RECORD SET:
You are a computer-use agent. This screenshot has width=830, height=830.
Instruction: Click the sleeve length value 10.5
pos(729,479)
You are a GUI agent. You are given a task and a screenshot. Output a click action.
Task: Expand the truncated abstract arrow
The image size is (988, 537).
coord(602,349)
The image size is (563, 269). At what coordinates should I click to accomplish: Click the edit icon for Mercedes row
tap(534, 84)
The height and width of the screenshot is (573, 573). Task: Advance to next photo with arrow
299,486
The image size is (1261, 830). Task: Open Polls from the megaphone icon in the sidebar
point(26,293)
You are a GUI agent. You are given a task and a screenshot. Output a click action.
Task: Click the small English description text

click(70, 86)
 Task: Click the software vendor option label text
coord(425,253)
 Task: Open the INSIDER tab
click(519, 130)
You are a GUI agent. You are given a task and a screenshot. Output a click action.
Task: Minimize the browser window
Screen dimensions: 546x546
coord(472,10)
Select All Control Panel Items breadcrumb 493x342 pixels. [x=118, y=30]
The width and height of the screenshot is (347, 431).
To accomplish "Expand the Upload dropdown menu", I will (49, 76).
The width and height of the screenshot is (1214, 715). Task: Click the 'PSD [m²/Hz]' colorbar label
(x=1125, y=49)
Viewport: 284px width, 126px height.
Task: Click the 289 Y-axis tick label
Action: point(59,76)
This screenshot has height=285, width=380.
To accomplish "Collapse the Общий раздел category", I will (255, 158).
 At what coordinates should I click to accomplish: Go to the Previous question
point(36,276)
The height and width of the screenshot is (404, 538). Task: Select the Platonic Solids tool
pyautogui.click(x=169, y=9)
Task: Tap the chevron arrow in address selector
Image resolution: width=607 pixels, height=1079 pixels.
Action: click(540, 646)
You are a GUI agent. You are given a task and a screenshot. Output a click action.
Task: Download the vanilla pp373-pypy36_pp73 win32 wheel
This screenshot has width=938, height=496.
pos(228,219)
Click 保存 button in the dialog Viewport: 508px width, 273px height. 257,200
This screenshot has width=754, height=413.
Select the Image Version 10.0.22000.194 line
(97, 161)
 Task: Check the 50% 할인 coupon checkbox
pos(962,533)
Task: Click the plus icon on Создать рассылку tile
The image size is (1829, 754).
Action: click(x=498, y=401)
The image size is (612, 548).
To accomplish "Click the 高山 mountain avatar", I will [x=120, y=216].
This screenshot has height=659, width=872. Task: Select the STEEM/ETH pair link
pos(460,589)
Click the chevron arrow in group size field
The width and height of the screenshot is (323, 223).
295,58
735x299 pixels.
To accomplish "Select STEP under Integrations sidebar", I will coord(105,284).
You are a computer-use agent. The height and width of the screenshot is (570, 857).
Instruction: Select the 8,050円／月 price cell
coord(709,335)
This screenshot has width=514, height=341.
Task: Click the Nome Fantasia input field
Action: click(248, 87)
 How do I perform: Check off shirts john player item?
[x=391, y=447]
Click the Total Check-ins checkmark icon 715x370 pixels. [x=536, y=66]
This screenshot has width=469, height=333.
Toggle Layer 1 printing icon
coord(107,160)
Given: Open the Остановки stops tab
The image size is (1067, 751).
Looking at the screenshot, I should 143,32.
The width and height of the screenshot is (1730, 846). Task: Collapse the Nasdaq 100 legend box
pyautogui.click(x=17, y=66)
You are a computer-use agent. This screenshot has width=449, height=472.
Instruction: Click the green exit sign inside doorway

AIM OF THE TASK:
Go through the records line by line and give the number of lines with the string "will" in them, stating nothing else.

SOLUTION FOR THIS TASK:
4